Di samping itu, alasan putus sekolah juga karena membangun sekolah rusak berat butuh waktu yang panjang. Hingga kini pemerintah belum mengeluarkan skema perlindungan sosial khusus untuk mencegah hal ini.
“Jika tidak ada intervensi cepat, kita akan menghadapi generasi hilang. Anak-anak bisa terhenti pendidikannya bukan hanya karena banjir, tetapi karena kelambanan negara,” kata Koordinator Nasional JPPI Ubaid Matraji dalam keterangannya, Jakarta, Sabtu (6/12/2025).
Menurutnya, fokus penanganan masih pada evakuasi dan logistik dasar, sementara kebutuhan spesifik anak untuk kembali ke lingkungan belajar yang aman dan stabil masih terabaikan.
“Anak-anak harus dilindungi secara fisik dan emosional.

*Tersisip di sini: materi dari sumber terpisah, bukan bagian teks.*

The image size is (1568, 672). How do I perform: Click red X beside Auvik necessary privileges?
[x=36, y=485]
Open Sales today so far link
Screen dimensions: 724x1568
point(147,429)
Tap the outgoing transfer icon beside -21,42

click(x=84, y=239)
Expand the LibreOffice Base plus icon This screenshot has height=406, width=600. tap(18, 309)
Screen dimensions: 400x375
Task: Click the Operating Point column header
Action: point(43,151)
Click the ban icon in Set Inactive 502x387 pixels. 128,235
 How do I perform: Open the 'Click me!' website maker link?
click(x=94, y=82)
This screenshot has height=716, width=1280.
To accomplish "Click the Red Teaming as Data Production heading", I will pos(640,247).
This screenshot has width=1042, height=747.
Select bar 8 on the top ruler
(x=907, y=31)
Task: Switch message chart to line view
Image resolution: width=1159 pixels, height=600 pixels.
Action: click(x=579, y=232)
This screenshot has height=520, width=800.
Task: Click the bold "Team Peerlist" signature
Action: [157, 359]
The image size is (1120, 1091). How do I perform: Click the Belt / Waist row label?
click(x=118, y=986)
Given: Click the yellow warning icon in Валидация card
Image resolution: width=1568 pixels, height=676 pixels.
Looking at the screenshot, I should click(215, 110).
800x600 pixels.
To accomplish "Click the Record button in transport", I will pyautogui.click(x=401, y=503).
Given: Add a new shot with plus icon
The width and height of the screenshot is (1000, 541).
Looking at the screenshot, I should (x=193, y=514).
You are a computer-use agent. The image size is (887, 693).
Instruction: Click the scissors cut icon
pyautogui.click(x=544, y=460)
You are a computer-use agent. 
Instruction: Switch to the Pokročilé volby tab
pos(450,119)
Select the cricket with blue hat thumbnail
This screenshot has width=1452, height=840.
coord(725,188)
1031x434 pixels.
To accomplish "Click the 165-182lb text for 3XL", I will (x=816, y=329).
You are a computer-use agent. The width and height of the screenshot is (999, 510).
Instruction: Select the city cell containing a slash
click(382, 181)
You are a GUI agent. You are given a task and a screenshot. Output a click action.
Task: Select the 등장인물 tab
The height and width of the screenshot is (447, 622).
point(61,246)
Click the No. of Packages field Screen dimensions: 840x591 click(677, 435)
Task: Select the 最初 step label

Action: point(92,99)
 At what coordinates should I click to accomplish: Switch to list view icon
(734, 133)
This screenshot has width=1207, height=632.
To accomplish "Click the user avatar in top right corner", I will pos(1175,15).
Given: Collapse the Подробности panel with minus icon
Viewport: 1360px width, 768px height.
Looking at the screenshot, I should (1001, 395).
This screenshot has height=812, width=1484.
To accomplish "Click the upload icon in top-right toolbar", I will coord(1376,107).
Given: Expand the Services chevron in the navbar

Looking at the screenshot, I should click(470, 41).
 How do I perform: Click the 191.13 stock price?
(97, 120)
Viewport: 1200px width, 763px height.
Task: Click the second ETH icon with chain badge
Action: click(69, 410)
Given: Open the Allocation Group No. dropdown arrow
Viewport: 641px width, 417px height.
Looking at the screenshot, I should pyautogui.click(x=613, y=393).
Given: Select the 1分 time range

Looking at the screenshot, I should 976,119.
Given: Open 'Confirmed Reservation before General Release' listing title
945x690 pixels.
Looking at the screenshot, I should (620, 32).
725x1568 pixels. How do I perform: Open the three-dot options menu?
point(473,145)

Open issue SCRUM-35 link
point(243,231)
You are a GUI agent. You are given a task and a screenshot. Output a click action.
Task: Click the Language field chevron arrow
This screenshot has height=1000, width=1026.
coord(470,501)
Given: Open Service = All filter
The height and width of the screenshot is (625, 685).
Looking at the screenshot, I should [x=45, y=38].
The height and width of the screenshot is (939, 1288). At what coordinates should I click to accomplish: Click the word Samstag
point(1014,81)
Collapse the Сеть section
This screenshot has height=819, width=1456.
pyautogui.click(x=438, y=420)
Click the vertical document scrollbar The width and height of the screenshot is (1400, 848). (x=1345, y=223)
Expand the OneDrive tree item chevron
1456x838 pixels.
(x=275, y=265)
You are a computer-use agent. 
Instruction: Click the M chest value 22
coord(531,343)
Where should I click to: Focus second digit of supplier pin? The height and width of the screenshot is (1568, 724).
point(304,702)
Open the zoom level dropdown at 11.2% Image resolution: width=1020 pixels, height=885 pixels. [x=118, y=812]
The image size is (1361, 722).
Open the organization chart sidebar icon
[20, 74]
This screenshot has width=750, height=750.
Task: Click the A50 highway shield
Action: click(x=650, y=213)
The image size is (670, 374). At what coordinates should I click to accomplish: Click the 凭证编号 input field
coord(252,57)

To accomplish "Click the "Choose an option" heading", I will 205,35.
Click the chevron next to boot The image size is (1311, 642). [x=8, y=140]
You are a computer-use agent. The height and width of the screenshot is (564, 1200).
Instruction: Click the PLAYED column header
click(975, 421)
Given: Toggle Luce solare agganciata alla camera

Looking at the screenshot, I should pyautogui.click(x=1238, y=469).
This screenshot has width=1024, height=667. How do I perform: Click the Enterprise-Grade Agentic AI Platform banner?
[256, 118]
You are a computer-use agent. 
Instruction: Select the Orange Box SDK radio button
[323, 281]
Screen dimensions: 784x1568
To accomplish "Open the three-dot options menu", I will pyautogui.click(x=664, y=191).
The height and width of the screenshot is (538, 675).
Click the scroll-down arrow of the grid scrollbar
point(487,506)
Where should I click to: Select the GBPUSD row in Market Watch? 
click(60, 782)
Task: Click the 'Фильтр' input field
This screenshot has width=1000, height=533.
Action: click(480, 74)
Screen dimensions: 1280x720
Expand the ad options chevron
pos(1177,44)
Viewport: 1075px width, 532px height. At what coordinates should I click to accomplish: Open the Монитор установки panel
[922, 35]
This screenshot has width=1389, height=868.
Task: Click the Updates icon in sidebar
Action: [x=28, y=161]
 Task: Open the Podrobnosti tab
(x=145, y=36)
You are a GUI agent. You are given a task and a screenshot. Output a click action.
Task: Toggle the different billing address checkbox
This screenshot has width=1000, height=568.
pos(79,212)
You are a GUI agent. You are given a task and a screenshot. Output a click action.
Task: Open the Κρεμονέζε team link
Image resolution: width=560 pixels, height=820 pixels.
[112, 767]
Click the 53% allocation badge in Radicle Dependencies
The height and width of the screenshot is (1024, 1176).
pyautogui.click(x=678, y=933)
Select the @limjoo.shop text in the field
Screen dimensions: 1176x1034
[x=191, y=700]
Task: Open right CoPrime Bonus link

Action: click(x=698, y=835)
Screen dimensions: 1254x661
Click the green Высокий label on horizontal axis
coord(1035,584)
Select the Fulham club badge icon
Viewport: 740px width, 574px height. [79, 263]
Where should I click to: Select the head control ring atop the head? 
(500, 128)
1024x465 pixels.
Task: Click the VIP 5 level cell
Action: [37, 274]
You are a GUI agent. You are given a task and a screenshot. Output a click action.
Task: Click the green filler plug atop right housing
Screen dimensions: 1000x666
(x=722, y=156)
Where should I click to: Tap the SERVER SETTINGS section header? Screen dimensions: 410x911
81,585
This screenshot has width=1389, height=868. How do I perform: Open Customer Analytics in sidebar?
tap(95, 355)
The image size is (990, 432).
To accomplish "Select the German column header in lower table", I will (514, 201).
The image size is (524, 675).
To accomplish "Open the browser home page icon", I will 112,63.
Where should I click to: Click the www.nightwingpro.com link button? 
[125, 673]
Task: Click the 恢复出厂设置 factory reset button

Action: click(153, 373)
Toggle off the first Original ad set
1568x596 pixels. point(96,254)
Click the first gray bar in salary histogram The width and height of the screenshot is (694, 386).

Mereka butuh ruang aman dan aktivitas pendidikan untuk memulihkan trauma, bukan dibiarkan menganggur,” ujar Ubaid.
Banyak sekolah yang sampai hari ini statusnya masih libur dan tidak ada pembelajaran. Penyediaan tenda atau ruang belajar darurat yang layak, aman, dan dilengkapi fasilitas pendukung, sangat terbatas dan tidak merata serta belum menjangkau semua anak di semua titik bencana.
“Semakin lama anak tidak kembali belajar, semakin besar kerusakan psikologis dan ketertinggalan akademiknya,” ucap Ubaid.
Oleh karena itu, pihaknya mendesak Presiden Prabowo Subianto segera menetapkan status bencana nasional dan Menteri Pendidikan Dasar dan Menengah (Mendikdasmen) Abdul Mu’ti mengeluarkan Surat Keputusan Status Darurat Pendidikan di tiga provinsi Sumatera pascabencana banjir dan longsor.
Penetapan status terssebut krusial untuk membuka akses terhadap Dana Kontinjensi (DAK Fisik Darurat), anggaran mendesak Kementerian/Lembaga, serta memobilisasi logistik dan sumber daya manusia dari pusat secara masif dan terkoordinasi. (dan)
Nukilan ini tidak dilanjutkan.